Par Kenza SEFRIOUI ( journaliste à Libération)
C’est une pionnière. Fatema Mernissi a étudié dans l’une des premières écoles mixtes, avant de poursuivre ses études en France et aux Etats-Unis. Elle est la principale figure féminine de la sociologie au Maroc, qu’elle a enseignée à l’Institut universitaire de recherche scientifique de Rabat. Ses essais, qui portent surtout sur la condition féminine au Maroc et dans le monde arabe, mais aussi sur le rôle de la société civile et sur l’islam numérique, ont été traduits dans de nombreuses langues, dont le chinois et le malayalam, langue de la province indienne du Kerala. Elle récuse le terme de militante, préférant le silence, plus propice à la créativité, mais a fondé les Caravanes civiques et le collectifFemmes, familles, enfants . Elle a aussi lancé la collection Approches, aux éditions Le Fennec. Elle jongle avec aisance entre l’arabe, le français et l’anglais. Elle est aussi familière des réalités contemporaines que des grands textes classiques. Forte de près de cinquante années d’observation du monde arabe, Fatema Mernissi porte un regard généreux et plein d’optimisme sur les mouvements de sa jeunesse. [Voici les réponses qu’elle a consacrées aux questions que Libération lui a posées]
Vous avez beaucoup travaillé sur la situation des femmes et sur les moyens de leur libération. Quelle est selon vous l’évolution majeure de la condition féminine au Maroc et dans le monde arabe? Depuis 1991, j’ai arrêté de travailler sur la femme et j’ai commencé à travailler sur l’islam numérique, pour une raison simple : on a vu la première guerre du Golfe sur CNN, et on se réveillait à trois heures du matin pour voir les bombes sur Bagdad. Six mois après, il y a eu la première télévision panarabe, MBC, puis, en 1996, Al Jazira. Depuis, il y a plus de cinq cents satellites panarabes. J’ai réalisé qu’il n’y avait plus de séparation entre le public et le privé. Dans l’islam, l’espace privé, c’est celui de la femme ; l’espace public, l’argent, la politique et l’économie, etc., c’est celui de l’homme. Or cette séparation a été détruite par les médias satellitaires : il suffit d’avoir la parabole et, dans chaque maison, la femme regarde un feuilleton turc ou la vedette qui lui plaît devant son mari. J’ai pensé que ça allait être une révolution fondamentale dans les mentalités. Il y a eu aussi l’accès massif des femmes aux médias et aux moyens de communiquer. Elles ne transmettaient pas seulement les nouvelles, mais elles les fabriquaient, et étaient devenues des vedettes.

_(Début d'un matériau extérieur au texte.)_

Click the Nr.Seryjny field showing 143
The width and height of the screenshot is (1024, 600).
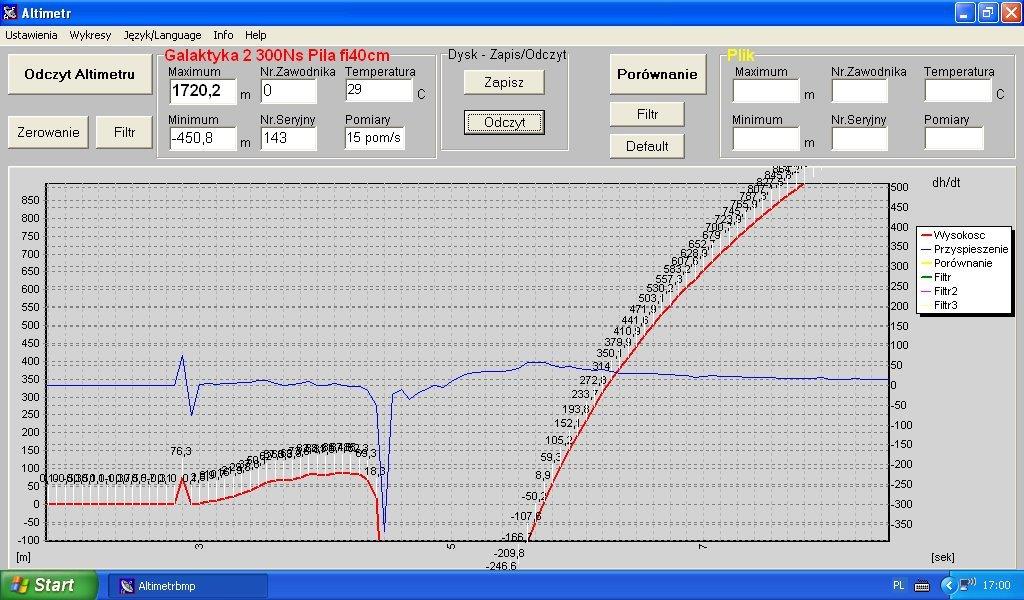(288, 138)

Cette évolution technologique a-t-elle eu un impact sur le Printemps arabe? Pour moi, la révolution des jeunes de 2011 montre enfin cette transformation radicale de la culture, des mentalités et des repères, qu’ils soient sexuels, politiques ou économiques. Pour réaliser ce qui s’est passé, il faut vous rappeler que tous les contes des Mille et Une Nuits se terminaient par cette phrase: «L’aube attrapa Shéhérazade et elle se tut, car c’était la fin de la parole permise».
Shéhérazade ne parlait pas la journée, parce que c’est l’homme qui parle la journée. Elle ne peut parler que la nuit. Maintenant, Shéhérazade parle sur Al Jazira non stop! Les productrices d’émissions sont d’une agressivité incroyable ! Elles vous coupent un chef d’Etat comme rien du tout ! On ne peut pas comprendre ce qui s’est passé dans les rues lors de la Révolution du Jasmin ou du Printemps arabe, si on ne se rappelle pas que la technologie a déjà détruit les rapports de force et les rapports de soumission horizontale. On a l’air de découvrir Facebook, mais les satellites avaient commencé bien avant : dans la majorité des télévisions, on pouvait appeler ou envoyer des SMS. L’interactivité était déjà là. Les jeunes sont nés dans un espace interactif.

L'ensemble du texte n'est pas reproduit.